#### Input for this task:
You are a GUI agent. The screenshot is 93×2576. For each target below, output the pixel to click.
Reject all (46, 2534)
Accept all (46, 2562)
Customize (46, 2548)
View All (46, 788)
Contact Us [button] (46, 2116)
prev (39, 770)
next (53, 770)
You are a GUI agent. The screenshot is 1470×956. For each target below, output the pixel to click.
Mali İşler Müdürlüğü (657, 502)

---

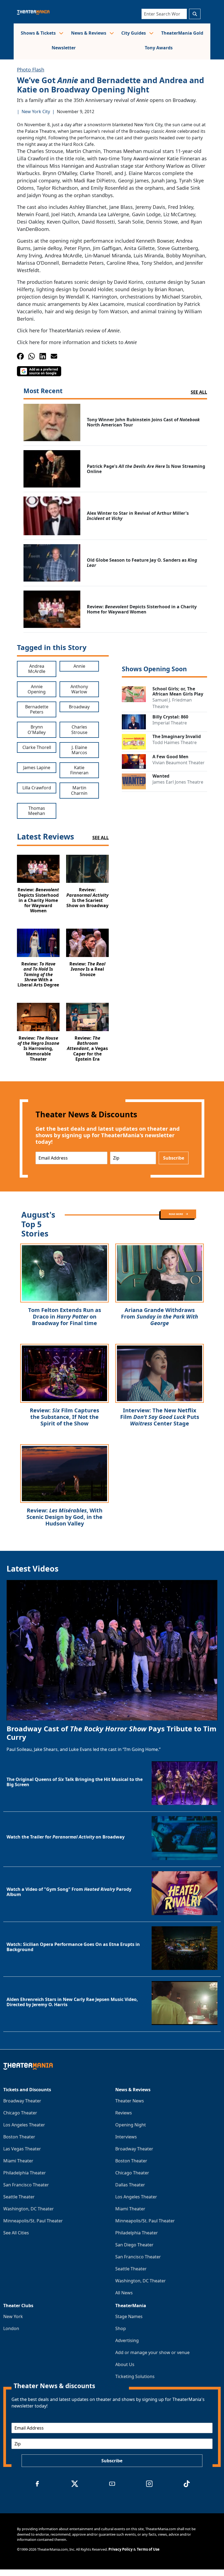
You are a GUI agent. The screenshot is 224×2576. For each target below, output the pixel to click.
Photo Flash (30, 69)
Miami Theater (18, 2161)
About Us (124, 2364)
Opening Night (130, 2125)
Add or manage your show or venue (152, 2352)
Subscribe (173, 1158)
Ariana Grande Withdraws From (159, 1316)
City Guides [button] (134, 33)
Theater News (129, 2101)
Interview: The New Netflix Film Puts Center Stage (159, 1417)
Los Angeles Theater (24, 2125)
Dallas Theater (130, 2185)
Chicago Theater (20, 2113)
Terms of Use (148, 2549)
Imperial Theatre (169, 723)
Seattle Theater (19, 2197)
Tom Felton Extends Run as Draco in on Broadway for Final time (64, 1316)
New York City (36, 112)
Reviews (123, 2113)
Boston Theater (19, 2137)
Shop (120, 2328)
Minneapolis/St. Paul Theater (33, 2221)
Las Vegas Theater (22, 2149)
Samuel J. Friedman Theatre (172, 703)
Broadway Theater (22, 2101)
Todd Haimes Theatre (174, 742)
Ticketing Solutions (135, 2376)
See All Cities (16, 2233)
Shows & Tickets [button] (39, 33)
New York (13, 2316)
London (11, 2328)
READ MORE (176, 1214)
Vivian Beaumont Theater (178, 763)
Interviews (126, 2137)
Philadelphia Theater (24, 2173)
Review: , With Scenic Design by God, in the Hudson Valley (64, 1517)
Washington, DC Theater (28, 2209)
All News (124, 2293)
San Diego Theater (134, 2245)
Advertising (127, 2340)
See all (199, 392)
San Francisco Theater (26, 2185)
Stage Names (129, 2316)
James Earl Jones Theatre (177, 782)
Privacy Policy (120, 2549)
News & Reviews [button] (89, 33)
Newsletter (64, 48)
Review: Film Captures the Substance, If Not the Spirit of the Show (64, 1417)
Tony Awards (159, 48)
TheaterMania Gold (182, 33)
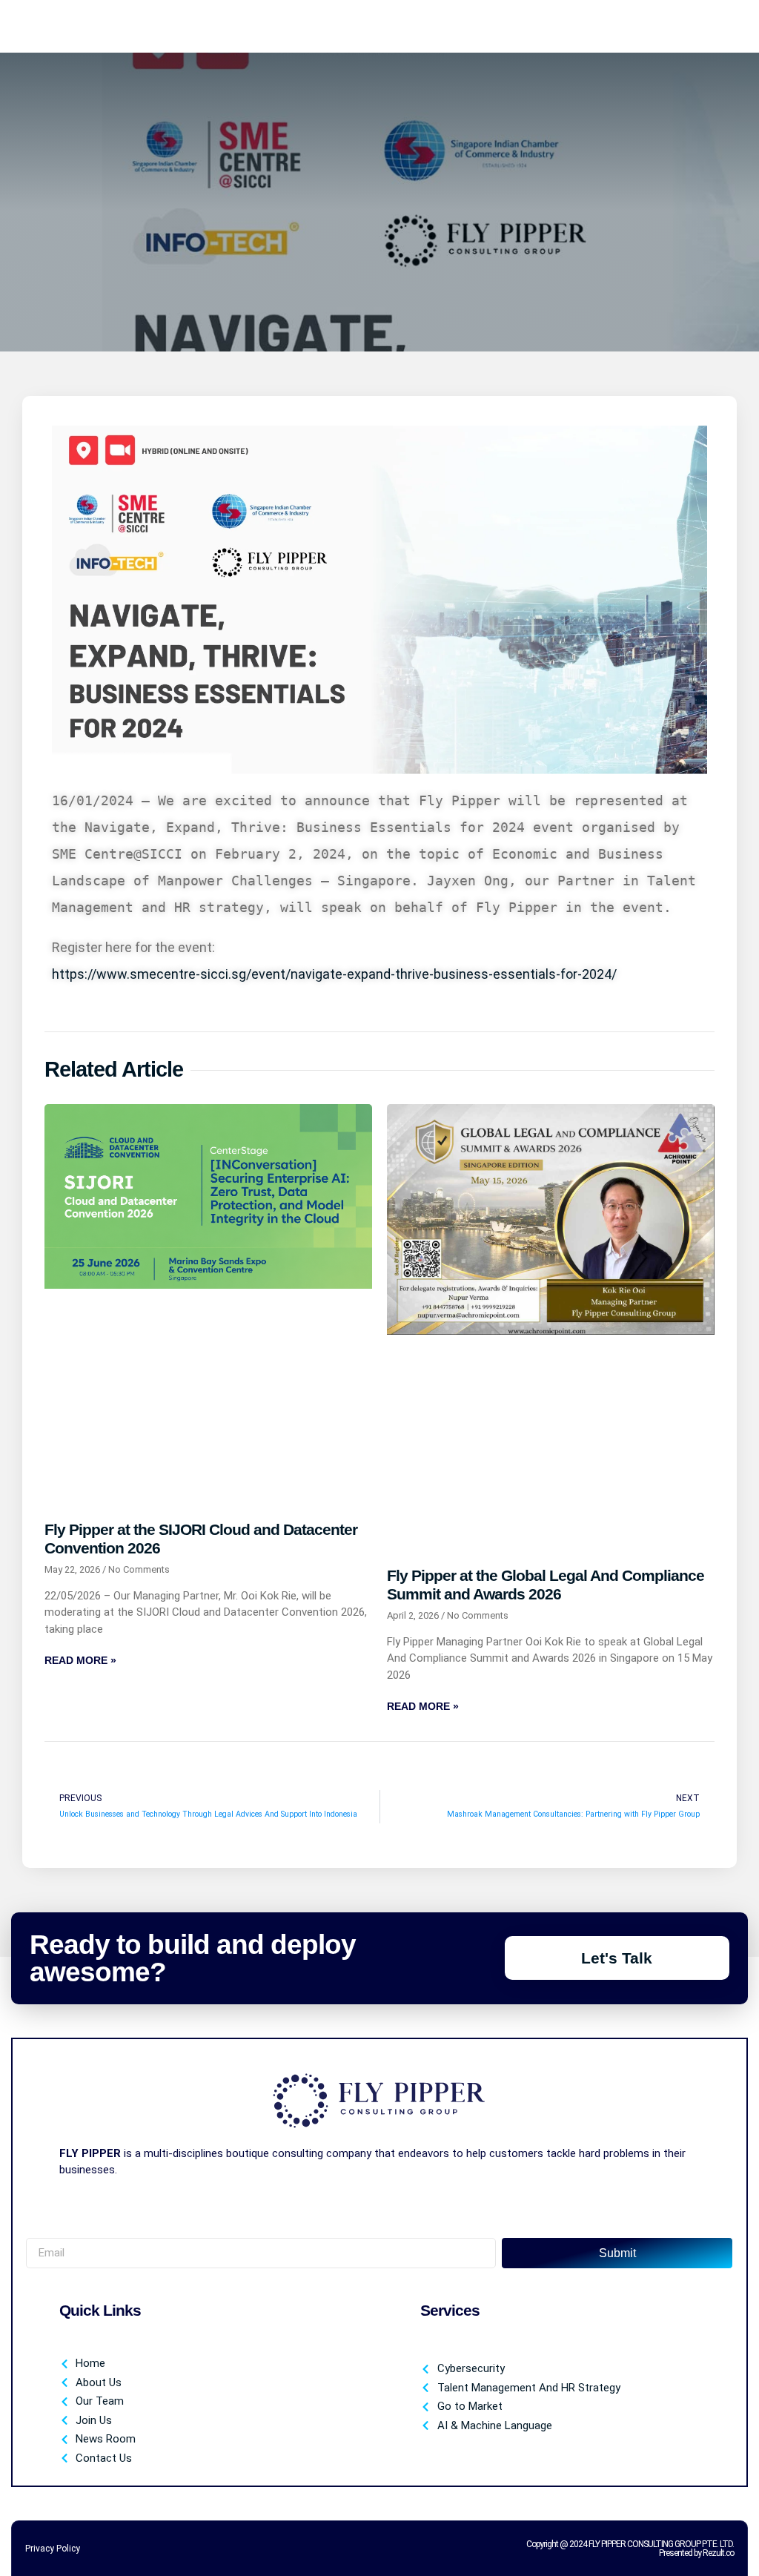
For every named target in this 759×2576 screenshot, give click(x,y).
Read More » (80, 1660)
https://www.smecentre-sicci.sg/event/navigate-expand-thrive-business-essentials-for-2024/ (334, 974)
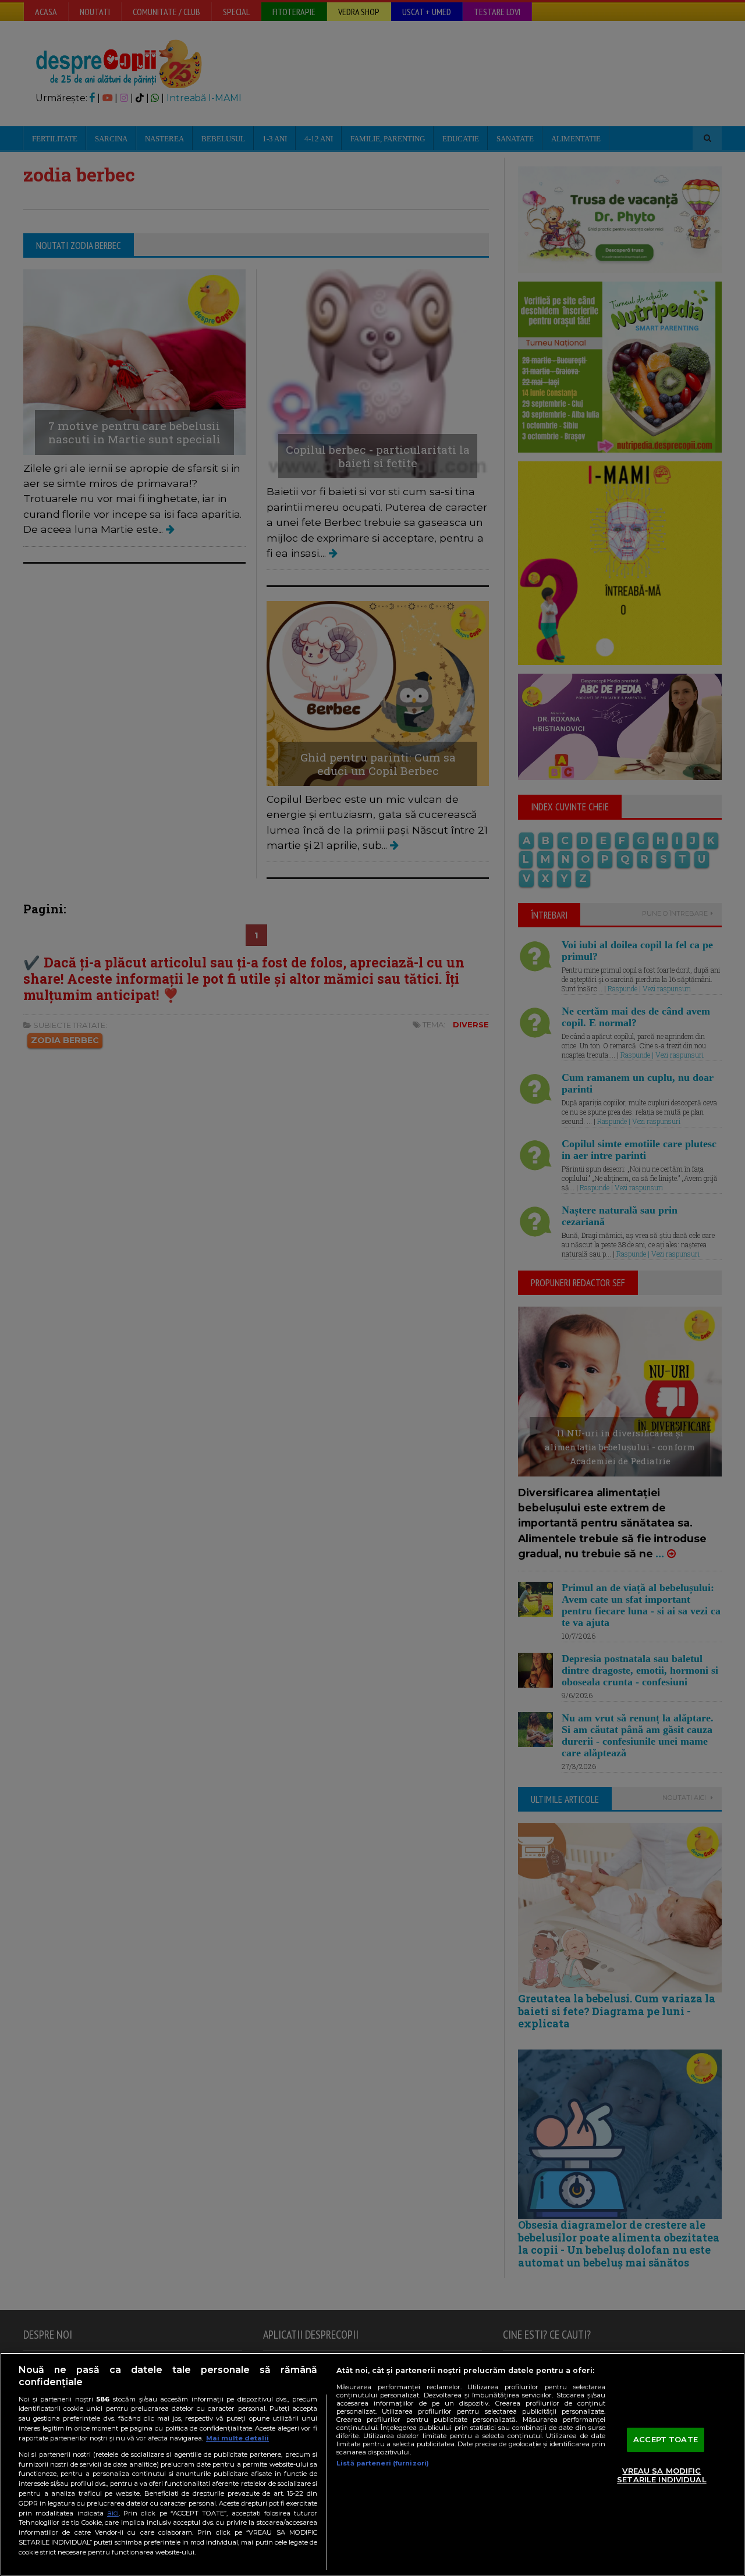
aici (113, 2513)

#### Task statement:
In the listing above, locate the line containing "Boston Theater (19, 2137)" and the line containing "Review: , With". Transcribe those two lines and everything between them, exactly as written.

#### Answer space:
Boston Theater (19, 2137)
Shop (120, 2328)
Minneapolis/St. Paul Theater (33, 2221)
Las Vegas Theater (22, 2149)
Samuel J. Friedman Theatre (172, 703)
Broadway Theater (22, 2101)
Todd Haimes Theatre (174, 742)
Ticketing Solutions (135, 2376)
See All Cities (16, 2233)
Shows & Tickets [button] (39, 33)
New York (13, 2316)
London (11, 2328)
READ MORE (176, 1214)
Vivian Beaumont Theater (178, 763)
Interviews (126, 2137)
Philadelphia Theater (24, 2173)
Review: , With Scenic Design by God, in the Hudson Valley (64, 1517)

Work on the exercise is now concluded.